### Task instructions
Put every line below, from the one containing "Select the Small Portion radio button" down to the one containing "will (x=48, y=361).", both included, into a JSON list of strings with one string per line and blank lines omitted. Leave out all other entries.

— Start of Supplied records —

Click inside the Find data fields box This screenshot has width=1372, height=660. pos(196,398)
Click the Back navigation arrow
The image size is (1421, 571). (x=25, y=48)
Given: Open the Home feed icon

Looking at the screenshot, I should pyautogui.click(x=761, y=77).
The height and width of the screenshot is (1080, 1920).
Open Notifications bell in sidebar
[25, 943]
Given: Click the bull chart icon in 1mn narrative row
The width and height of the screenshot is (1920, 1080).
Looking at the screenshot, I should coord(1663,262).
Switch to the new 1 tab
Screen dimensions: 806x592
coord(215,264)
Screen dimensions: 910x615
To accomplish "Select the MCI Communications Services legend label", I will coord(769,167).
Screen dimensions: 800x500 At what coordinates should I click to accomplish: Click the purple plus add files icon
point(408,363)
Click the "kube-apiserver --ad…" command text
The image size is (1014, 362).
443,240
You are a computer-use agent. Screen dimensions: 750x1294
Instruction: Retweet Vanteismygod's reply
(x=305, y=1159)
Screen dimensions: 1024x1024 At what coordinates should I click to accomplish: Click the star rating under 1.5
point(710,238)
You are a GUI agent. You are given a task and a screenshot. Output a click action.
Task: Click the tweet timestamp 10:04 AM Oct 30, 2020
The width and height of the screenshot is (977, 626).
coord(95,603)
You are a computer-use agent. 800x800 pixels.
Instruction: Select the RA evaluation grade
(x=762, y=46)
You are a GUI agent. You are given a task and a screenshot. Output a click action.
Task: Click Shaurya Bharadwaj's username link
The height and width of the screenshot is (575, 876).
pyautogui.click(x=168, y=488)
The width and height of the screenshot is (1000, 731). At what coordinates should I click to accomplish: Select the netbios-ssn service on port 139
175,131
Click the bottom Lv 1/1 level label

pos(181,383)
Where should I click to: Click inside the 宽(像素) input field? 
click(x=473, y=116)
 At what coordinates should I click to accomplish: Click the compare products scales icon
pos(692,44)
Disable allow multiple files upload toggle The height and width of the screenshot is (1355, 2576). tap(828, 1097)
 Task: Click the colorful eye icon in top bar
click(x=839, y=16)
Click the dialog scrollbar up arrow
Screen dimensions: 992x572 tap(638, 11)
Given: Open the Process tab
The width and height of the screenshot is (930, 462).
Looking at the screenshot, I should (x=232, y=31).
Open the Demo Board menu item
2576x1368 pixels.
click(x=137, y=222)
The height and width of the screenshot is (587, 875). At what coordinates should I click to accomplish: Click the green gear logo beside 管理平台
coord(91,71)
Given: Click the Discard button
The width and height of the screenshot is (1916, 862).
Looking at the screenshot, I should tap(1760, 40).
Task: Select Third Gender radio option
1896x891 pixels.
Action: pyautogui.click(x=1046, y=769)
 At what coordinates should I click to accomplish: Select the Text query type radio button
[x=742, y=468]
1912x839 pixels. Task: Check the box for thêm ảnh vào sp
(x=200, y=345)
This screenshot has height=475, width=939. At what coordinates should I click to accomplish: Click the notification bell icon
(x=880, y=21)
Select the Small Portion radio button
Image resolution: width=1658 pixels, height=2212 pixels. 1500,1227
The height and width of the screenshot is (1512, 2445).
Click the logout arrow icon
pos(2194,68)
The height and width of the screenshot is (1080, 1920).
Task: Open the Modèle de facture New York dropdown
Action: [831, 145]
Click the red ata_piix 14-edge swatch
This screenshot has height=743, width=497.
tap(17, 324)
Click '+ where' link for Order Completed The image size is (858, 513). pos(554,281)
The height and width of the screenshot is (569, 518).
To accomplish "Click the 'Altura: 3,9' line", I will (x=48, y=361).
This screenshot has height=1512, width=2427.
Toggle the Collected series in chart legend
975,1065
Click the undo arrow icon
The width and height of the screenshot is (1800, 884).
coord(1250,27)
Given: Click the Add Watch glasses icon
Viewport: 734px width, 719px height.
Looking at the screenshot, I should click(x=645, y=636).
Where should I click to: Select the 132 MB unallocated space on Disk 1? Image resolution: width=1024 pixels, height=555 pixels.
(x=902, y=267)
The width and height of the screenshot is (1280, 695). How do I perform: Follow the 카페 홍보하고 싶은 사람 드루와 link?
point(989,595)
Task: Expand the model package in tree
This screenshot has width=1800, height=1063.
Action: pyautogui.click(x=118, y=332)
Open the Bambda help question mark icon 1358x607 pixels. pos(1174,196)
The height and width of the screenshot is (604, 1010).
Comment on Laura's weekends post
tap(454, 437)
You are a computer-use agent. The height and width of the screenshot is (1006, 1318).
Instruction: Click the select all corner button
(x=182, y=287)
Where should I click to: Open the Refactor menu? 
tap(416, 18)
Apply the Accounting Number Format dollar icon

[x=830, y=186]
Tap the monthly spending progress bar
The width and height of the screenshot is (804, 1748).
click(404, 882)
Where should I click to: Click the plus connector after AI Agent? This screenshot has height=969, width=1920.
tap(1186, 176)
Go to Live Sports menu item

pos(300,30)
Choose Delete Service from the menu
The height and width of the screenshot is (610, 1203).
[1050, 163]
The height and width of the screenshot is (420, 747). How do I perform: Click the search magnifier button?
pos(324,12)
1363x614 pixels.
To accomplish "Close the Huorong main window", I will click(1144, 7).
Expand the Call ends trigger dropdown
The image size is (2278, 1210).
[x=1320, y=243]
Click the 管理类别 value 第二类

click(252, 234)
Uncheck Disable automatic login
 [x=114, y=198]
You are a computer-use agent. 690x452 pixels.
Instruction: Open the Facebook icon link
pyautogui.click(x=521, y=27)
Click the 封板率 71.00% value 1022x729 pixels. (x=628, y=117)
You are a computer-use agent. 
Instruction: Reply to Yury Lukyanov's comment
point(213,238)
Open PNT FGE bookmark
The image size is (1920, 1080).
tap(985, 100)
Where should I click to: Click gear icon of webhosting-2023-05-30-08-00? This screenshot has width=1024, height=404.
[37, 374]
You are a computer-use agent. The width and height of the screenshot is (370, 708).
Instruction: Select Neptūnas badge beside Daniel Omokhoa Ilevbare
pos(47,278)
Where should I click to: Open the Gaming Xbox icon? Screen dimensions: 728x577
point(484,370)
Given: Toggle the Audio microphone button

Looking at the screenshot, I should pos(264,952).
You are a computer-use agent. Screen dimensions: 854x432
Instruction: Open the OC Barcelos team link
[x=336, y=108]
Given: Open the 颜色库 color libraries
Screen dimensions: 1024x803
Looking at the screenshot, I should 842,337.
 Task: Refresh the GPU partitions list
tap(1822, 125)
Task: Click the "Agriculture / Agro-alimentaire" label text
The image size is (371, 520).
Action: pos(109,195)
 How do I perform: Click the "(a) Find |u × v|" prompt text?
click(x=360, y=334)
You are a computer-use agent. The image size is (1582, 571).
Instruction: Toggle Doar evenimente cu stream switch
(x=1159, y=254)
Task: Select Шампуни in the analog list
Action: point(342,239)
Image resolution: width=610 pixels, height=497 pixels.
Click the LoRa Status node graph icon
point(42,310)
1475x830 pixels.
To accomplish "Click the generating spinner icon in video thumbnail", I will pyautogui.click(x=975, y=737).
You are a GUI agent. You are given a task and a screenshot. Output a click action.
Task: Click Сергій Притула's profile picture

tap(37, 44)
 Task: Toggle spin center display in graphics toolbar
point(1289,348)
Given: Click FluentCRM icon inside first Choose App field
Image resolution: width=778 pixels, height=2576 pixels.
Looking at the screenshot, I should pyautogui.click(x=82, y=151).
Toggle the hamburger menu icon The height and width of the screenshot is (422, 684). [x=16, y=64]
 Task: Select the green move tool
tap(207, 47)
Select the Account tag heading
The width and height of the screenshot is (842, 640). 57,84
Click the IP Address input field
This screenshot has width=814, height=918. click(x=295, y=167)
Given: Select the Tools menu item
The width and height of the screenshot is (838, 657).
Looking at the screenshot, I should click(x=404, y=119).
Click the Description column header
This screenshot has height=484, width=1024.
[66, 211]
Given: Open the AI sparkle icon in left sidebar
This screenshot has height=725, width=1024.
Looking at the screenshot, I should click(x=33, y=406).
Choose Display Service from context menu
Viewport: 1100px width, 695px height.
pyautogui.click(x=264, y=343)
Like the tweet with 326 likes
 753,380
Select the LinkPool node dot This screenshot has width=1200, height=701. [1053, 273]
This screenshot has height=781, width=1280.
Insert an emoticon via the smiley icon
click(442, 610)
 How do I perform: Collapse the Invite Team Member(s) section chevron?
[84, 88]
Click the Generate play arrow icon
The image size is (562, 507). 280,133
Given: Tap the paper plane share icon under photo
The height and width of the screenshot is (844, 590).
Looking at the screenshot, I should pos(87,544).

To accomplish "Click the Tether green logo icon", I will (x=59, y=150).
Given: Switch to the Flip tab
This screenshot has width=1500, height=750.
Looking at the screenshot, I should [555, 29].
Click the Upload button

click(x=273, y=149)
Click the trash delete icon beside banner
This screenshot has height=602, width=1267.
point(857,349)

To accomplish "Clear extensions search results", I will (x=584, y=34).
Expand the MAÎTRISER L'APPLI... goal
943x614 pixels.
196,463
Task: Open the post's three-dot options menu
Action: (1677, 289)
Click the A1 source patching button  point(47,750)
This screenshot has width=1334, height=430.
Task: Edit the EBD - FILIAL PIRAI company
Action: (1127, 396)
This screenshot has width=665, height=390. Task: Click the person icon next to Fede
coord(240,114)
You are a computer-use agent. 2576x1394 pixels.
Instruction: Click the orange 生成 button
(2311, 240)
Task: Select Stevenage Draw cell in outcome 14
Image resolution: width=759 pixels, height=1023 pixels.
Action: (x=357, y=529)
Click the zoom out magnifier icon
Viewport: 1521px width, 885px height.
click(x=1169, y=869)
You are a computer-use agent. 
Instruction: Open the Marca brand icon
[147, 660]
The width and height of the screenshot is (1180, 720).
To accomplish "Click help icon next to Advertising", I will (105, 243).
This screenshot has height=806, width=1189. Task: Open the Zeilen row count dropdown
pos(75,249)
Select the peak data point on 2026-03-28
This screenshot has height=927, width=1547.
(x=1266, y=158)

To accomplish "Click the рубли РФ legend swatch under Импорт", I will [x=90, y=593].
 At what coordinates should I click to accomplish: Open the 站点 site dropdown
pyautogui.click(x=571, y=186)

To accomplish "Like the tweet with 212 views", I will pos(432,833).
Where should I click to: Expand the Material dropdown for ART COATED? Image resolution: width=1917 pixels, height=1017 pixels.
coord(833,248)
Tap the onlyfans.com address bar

— End of Supplied records —

### Correct result
[
  "Select the Small Portion radio button",
  "Image resolution: width=1658 pixels, height=2212 pixels. 1500,1227",
  "The height and width of the screenshot is (1512, 2445).",
  "Click the logout arrow icon",
  "pos(2194,68)",
  "The height and width of the screenshot is (1080, 1920).",
  "Task: Open the Modèle de facture New York dropdown",
  "Action: [831, 145]",
  "Click the red ata_piix 14-edge swatch",
  "This screenshot has height=743, width=497.",
  "tap(17, 324)",
  "Click '+ where' link for Order Completed The image size is (858, 513). pos(554,281)",
  "The height and width of the screenshot is (569, 518).",
  "To accomplish \"Click the 'Altura: 3,9' line\", I will (x=48, y=361)."
]